Not What We Expected
When performing purple team engagements, one of the common campaigns is a simulated spear phishing attack. Companies often rely on secure mail gateways, such as Agari, FireEye EX, Proofpoint, Mimecast, to inspect and determine if malicious links and attachments are present in the email. In this case, I was testing against FireEye EX, which makes a request to the linked file in a sandboxed environment and performs analysis on the file contents. FireEye EX successfully blocked standard artifacts generated by tool sets such as Cobalt Strike, Metasploit and Empire.
Each email sent in the campaign was quarantined after the links were visited by the FireEye sandbox.
The Homograph Attack and the Ḍirty Screen Attack
One particularly effective way to fool users into clicking on links is by registering a domain which is very similar to a trusted domain. Most people know that, for instance, a capital I looks the same as a lowercase l. An attacker who registers a domain like this can send phishing emails with links which appear trusted.
Internationalized Domain Names opened a new way to send link malicious links. Using a homograph attack, the user may take advantage of Unicode characters, such as a Cyrillic A, which look identical to a Latin A. This type of attack has been discussed in various places already.
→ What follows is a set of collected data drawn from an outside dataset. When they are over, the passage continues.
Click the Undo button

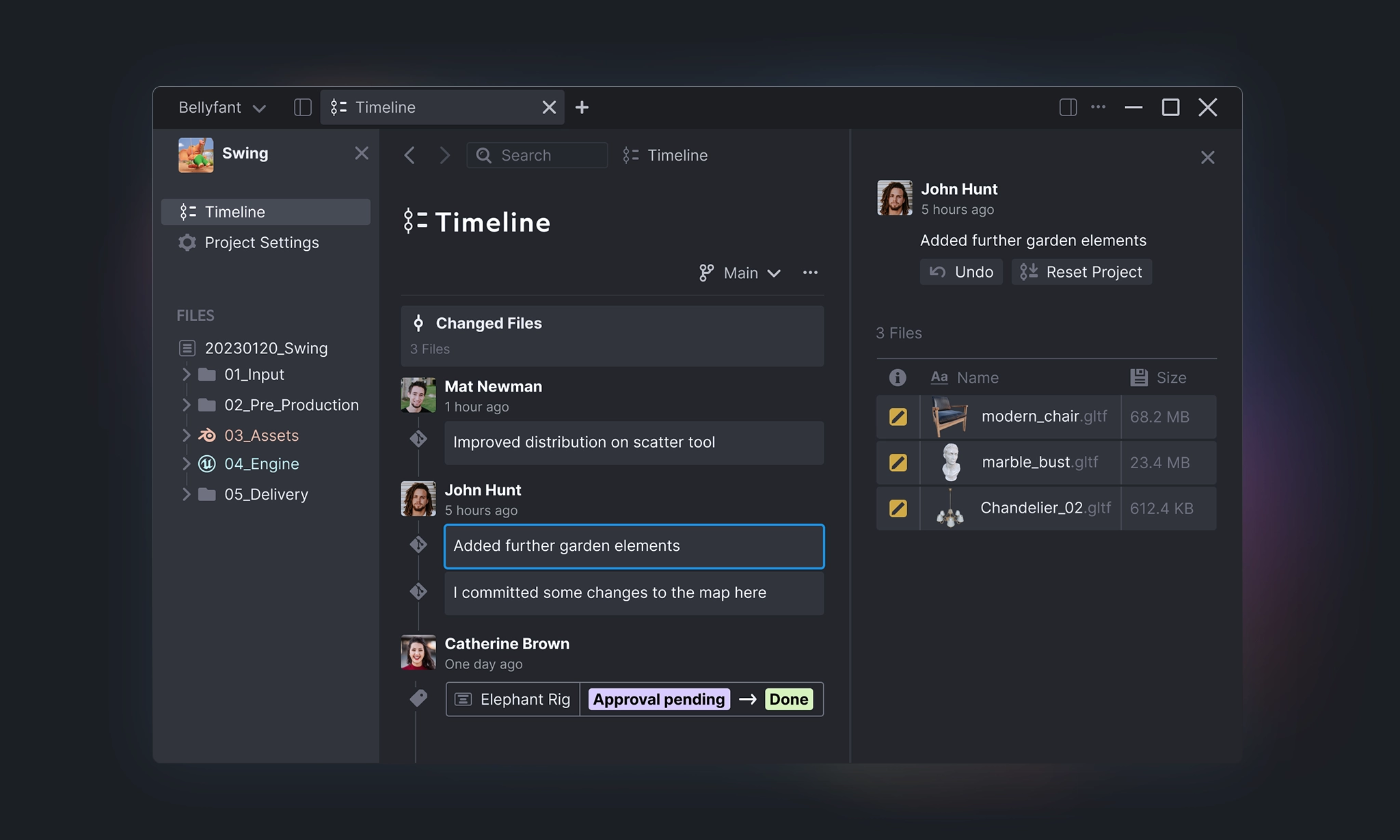click(x=960, y=272)
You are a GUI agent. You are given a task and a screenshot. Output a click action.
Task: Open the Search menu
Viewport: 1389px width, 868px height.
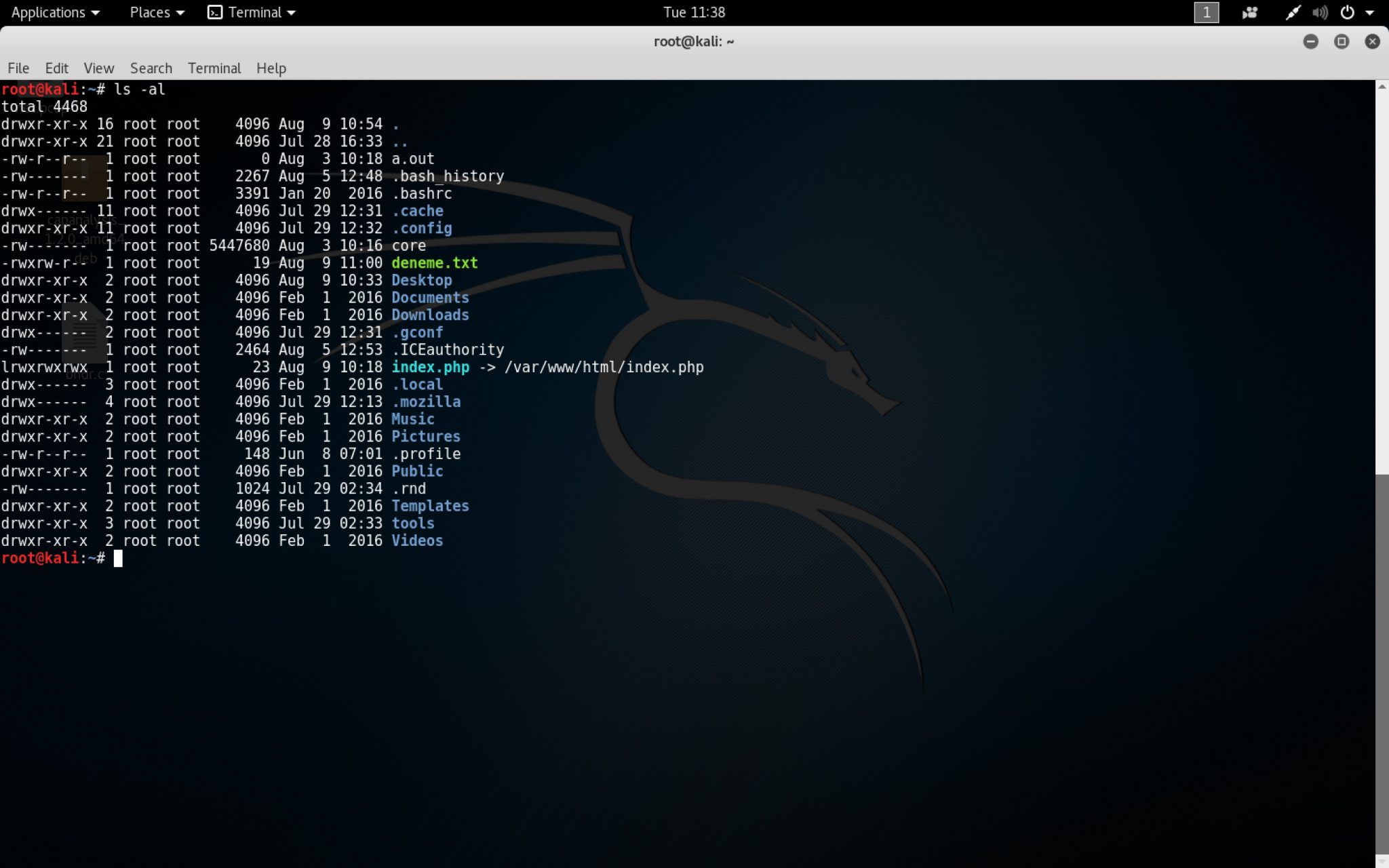point(151,68)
When performing the simulated spear phishing attack, FireEye EX had no problem blocking emails with links leveraging the homograph attack.
As a variant to the homograph attack, there are also Latin characters with a dot below them, which I refer to as dirty characters. For instance, ‘ḥ’ is a lowercase h with a dot below, and it looks just like there is some dirt on the monitor below a regular ‘h’ character.
FireEye EX Failed to Parse Links with Ḍirty Characters
In a few test cases within the spear phishing campaign, I registered an attacker domain using one of these dirty ‘ḥ’ characters. I was still using standard payloads at this point, but for some reason the emails were making it straight through to the user’s inbox without being flagged by FireEye EX.
We noticed something interesting when examining the EX console. Typically, FireEye detects links within emails and performs analysis on the linked content. In this case, the link that FireEye detected was not the same link provided in the email. When the parser gets to the dirty character, this is treated as the end of the link – meaning that FireEye had no way to inspect and determine the link was malicious.
Examining the logs on the web server, I noticed that FireEye was not making the expected calls from the sandbox server to inspect the malicious links – not even the incorrectly parsed link. With this knowledge in mind, an attacker can successfully send any malicious link without being detected simply by registering a domain with a character that the FireEye parser fails on.